Восстановление проходимости дыхательных путей
Открывают рот пострадавшему, механически удаляют слизь и рвотные массы. Для этого одну руку подкладывают под плечешейный отдел, предплечье другой руки помещают на его лоб, открывают рот и выдвигают нижнюю челюсть, затем проводят туалет ротоглотки с помощью салфетки пальцем. Туалет полости рта показан как первичное мероприятие при любом остро развившемся расстройстве дыхания, первичной реанимации для профилактики дыхательных нарушений у больных в состоянии комы при утрате глотательного и кашлевого рефлекса.
Если больной судорожно сжимает челюсти, ему первоначально раскрывают рот, вставляют в угол рта за коренными зубами плоской поверхностью шпатель, обернутый влажным бинтом. Шпатель продвигают под коренные зубы, разворачивая на ребро. Одновременно в приоткрывшуюся полость вводят роторасширитель, который позволяет полностью раздвинуть челюсти и удержать рот раскрытым. Полость рта, заполненную рвотными массами или кусками пищи, очищают механически пальцем с влажной марлевой салфеткой.
После очистки полости рта следует улучшить проходимость дыхательных путей за счет затылочного сгибания головы и подкладывания валика под плечи (руки). Кроме того, с этой целью «выдвигают» нижнюю челюсть больного, вместе с которой корень языка уходит кпереди и не перекрывает дыхательные пути Врач пальцами обеих рук отдавливает подбородок больного книзу, а указательными и средними пальцами, помещенными за угол челюсти, толкает ее впереди. Для длительного поддержания свободной проходимости дыхательных путей применяют воздуховод.
Интубация трахеи показана при первичной реанимации, необходимости искусственной вентиляции легких (ИВЛ) продолжительностью более 5 мин или санации трахеобронхиального дерева при аспирации
грудного молока, желудочного содержимого. Интубацию трахеи проводит реаниматолог реанимобиля. Вентиляция легких
На догоспитальном этапе искусственное дыхание проводят экспираторными методами «изо рта в рот и нос» для младенцев и «изо рта в рот» для детей старшего возраста.

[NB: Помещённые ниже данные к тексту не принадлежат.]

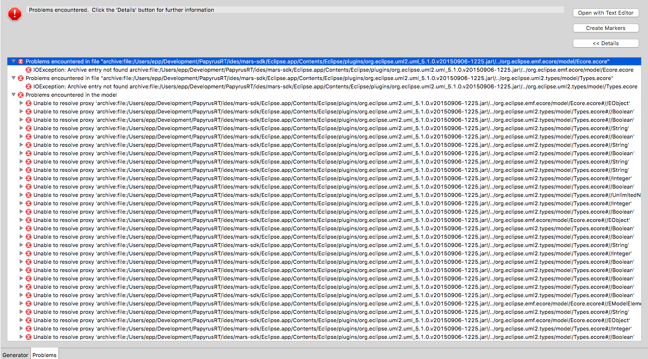Collapse the Ecore.ecore file problems node
Viewport: 648px width, 359px height.
click(14, 61)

Использование S-образных воздуховодов позволяет избежать прямого контакта со слизистыми оболочками больного, обеспечить хорошую герметичность во время искусственного дыхания и предупредить западение языка. Оптимально проводить вентиляцию легких с помощью саморасправляющегося мешка Амбу и лицевой маски (интуба-ционной трубки). Воздуховоды, маски, эндотрахеальные трубки должны соответствовать размерам дыхательных путей ребенка. Частота дыхательных движений при проведении ИВЛ: для новорожденных — 40 в минуту, для грудных младенцев — 20 в минуту, у детей старше одного года — 15 в минуту. Показателем адекватности выбранного объема вентиляции служит движение грудной клетки больного, соответствующее глубокому вдоху.
После этого следует отвести рот от лица больного, дав ему возможность пассивно выдохнуть. Метод эффективен 15-20 мин. За это время надо стремиться обеспечить оксигенацию и применение других методов ИВЛ.
При работающем сердце искусственную вентиляцию легких продолжают до полного восстановления самостоятельного дыхания.
Экспираторная вентиляция способом «изо рта в рот» и «изо рта в рот и нос» показана как мероприятие первой помощи при всех терминальных состояниях, когда необходимо выиграть время для перехода на другие методы ИВЛ.